WASHINGTON — The terrorist attacks on the World Trade Center and other facilities on Sept. 11, 2001 were “a disaster… that neither our country nor the insurance industry had dared to contemplate,” as stated by New York Insurance Superintendent Greg Serio in congressional testimony later that month.
The event took its toll on Serio — his predecessor was killed in the attack. Two MetLife associates housed in a sales office in the World Trade Center were also among a total of 2,976 people who died in the multi-pronged attack.
“Without question, the assaults of September 11 represent the costliest disaster in American history,” said Michael Oxley, chairman of the House Financial Services Committee, at a hearing on the issue later in the month.
Oxley also sought to sooth the country by saying that the committee had received assurances that insurers would not attempt to invoke the acts-of-war exclusions contained in their policies.
However, losses to the life insurance industry were estimated at only $1.3 billion, just three percent of total losses, and represented less than 5 percent of total premiums written in 2001, according to estimates from the Insurance Information Institute.
Sy Steinberg, chairman, president and CEO of New York Life Insurance Co., put it into perspective this way, said during the 9/11 hearing:
“While the amount of these claims is staggering, the monetary exposure is, in fact, a fraction of the $52 billion in death claims paid last year by the life insurance industry as a whole, and therefore, will not have a material adverse impact on the industry.”
It follows that there were few insurance industry regulatory changes as a result. The most significant long-term regulatory impact was, the attacks prompted enactment of the Terrorism Risk Insurance Act in November 2002, which provides a federal “backstop” for claims related to acts of terrorism. The program deals only with property and casualty claims, not life. It has been reauthorized twice, but has not yet resulted in any losses to the taxpayer.
Life Insurance Council of New York officials also said that besides the death of Neil Levin, the state’s former insurance commissioner, and the two MetLife employees, no other life insurance official died on that fateful day.
This chart from the Insurance Information Institute represents the percentages of losses to various factions of the insurance industry as a result of the Sept. 11, 2001 terrorist attacks.
What about brokerages?
Insurance brokerages suffered a large toll, with Marsh & McLennan losing 295 employees and 63 consultants; Aon Corp., 175; Guy Carpenter 2 and Zurich Insurance 4.
It was also the worst terrorist attack on record in terms of fatalities and insured property losses, which totaled about $25.2 billion (in 2015 dollars), with total claims of about $43.6 billion (in 2015 dollars), including property, life and liability insurance claim costs, according to the Insurance Information Institute.
But there was more to the industry’s response than dollar signs.

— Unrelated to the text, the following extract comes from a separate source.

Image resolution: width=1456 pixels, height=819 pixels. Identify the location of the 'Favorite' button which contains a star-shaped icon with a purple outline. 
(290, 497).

“This is a time for the insurance industry to be visible,” New York Life Insurance Co.’s Sternberg said during a House Financial Services Committee hearing convened later in September 2001. “This is a time for us to be charitable. And this is a time for us to stand as a pillar of stability in a none-too-stable world.”
So the insurance companies worked with regulators to deal with the issue of some 9/11 victims having no death certificates, while the American Council of Life Insurers worked with the New York Life Insurance Council to develop an affidavit to complete these claims.

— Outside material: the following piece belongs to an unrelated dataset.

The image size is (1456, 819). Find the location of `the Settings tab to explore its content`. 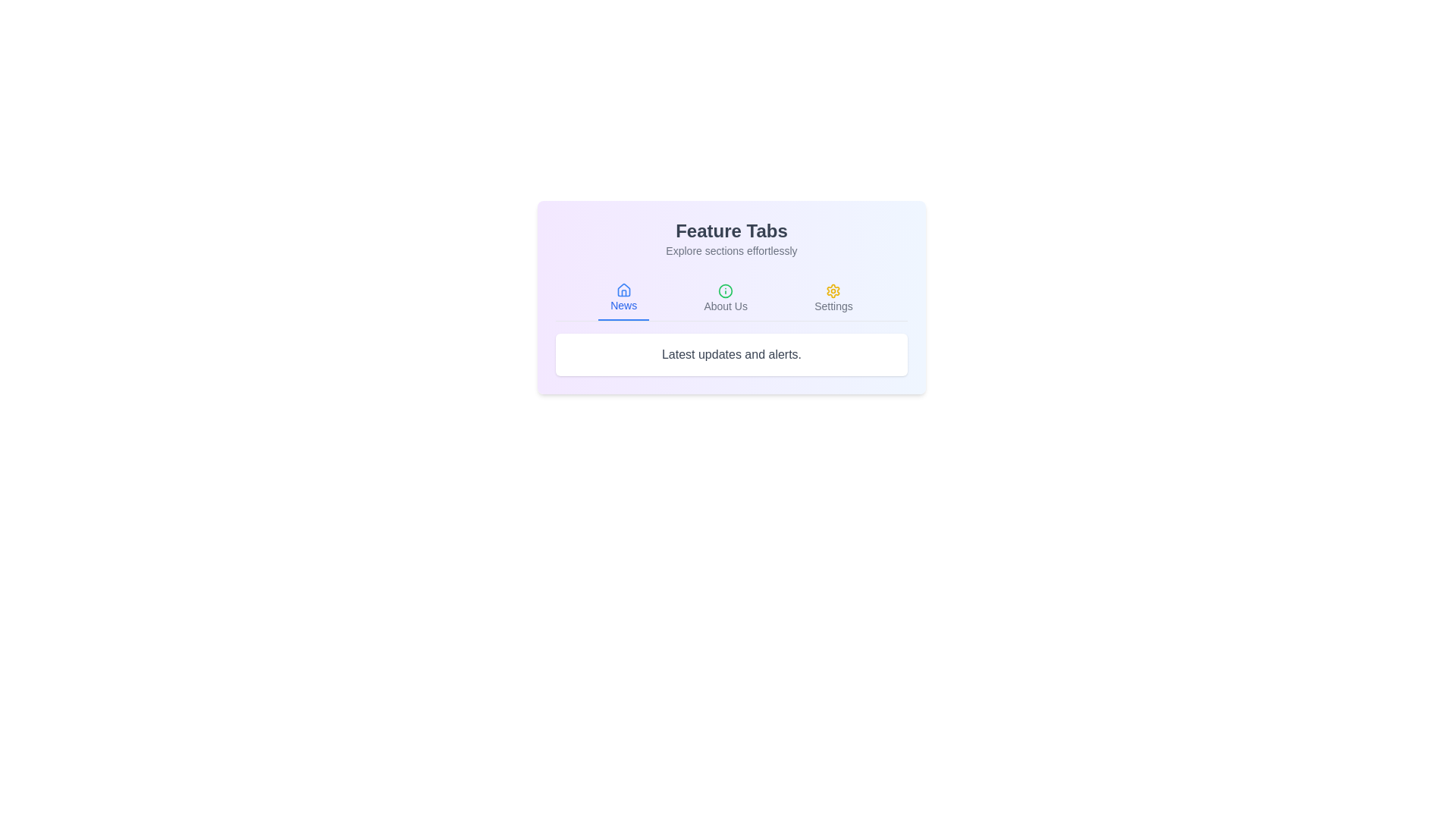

ACLI CEO Carroll Campbell also met with administration officials, including President George W. Bush the week before the hearing to “make clear the life industry was ‘strong and ready to pay the claims,’” according to an ACLI official.
MetLife and New York Life were also part of a broad industry response that included stepping up purchases of stock in U.S. companies as well as donations to the Red Cross and charities established to help people impacted by the attack.
Michael Oxley, chairman of the House panel, specifically described the 9/11 losses as a “clash” event.
That is, Oxley said, “the insurance industry incurred multiple losses in different lines of coverage arising from the same underlying cause.” He explained that clash events are riskier for insurers as they give rise to claims from a variety of different customers under different types of policies, in a scenario outside of normal assessments for aggregate exposures.
A key to the life insurance industry’s response was that companies waived the traditional requirement for a death certificate. At MetLife, chairman and CEO the late Robert Benmosche said the company relied on airplane passenger manifests or a communication from the employer. Benmosche noted that more than $53 million were approved for payment before September was approved for payment to beneficiaries, “with the first payment being authorized three days after the tragic events.”
Benmosche said that a significant number of MetLife’s policyholders in the World Trade Center were insured through group life insurance programs. Benmosche said that MetLife worked closely with employers affected by the disaster to process life insurance claims quickly.
This includes the Federal Employees Group Life Insurance program, which covers some of the individuals in the Pentagon.